Campo de Cahuenga, near the historic Cahuenga Pass in present day Studio City, Los Angeles, California, was an adobe ranch house on the Rancho Cahuenga where the Treaty of Cahuenga was signed between Lieutenant Colonel John C. Frémont and General Andrés Pico in 1847, ending hostilities in California between Mexico and the United States. The subsequent Treaty of Guadalupe Hidalgo of 1848, ceding California, parts of Colorado, Nevada, New Mexico, and Arizona (but not Texas since it had seceded from Mexico in 1836, declared itself a republic, and joined the union in 1845) to the United States, formally ended the Mexican-American War. From 1858 to 1861 the Campo de Cahuenga became a Butterfield Stage Station.

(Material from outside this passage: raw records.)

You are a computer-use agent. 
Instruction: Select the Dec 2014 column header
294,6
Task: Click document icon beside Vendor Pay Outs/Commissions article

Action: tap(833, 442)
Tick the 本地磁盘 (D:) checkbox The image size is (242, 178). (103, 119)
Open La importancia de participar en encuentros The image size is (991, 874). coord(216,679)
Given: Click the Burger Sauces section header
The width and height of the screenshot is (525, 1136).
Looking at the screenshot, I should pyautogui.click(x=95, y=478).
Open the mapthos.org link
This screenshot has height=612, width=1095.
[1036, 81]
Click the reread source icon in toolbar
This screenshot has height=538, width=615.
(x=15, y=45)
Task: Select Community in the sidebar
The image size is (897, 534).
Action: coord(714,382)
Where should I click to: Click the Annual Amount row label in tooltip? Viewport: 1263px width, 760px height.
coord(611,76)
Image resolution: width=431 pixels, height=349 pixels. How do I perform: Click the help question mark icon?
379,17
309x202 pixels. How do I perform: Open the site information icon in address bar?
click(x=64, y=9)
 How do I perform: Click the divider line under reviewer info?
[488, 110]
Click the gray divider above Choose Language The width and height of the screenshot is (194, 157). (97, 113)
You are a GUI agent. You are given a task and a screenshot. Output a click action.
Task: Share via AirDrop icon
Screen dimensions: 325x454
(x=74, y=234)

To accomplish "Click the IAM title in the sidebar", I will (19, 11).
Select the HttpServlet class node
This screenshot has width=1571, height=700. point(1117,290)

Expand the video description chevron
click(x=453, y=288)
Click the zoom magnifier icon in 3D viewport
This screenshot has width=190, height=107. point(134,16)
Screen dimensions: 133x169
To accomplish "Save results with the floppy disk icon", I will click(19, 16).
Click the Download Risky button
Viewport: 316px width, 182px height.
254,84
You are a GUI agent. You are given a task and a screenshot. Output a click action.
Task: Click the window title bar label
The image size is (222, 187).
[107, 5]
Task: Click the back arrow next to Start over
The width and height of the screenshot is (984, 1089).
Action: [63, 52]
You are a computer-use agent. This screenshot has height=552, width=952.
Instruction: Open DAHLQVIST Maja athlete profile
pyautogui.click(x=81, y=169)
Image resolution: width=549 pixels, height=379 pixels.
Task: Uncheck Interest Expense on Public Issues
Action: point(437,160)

Decorative pavement marks the location of the original adobe structure, which faced toward the upper left.
The foundation of the original adobe at Campo de Cahuenga.
The original adobe structure was demolished in 1900. The city of
Los Angeles provided funds for the purchase of the property in 1923, and a Mission Revival and Spanish Colonial Revival style replica "adobe" ranch house was built by the city following an effort led by Irene T. Lindsay, then President of the San Fernando Valley Historical Society, and dedicated on November 2, 1950. It is now a park and interpretive center managed by the City of Los Angeles's Department of Recreation and Parks in partnership with the Campo de Cahuenga Historical Memorial Association. Campo de Cahuenga is registered on the National Register of Historic Places, as California Historical Landmark No. 151, and as Los Angeles Historic-Cultural Monument No. 29.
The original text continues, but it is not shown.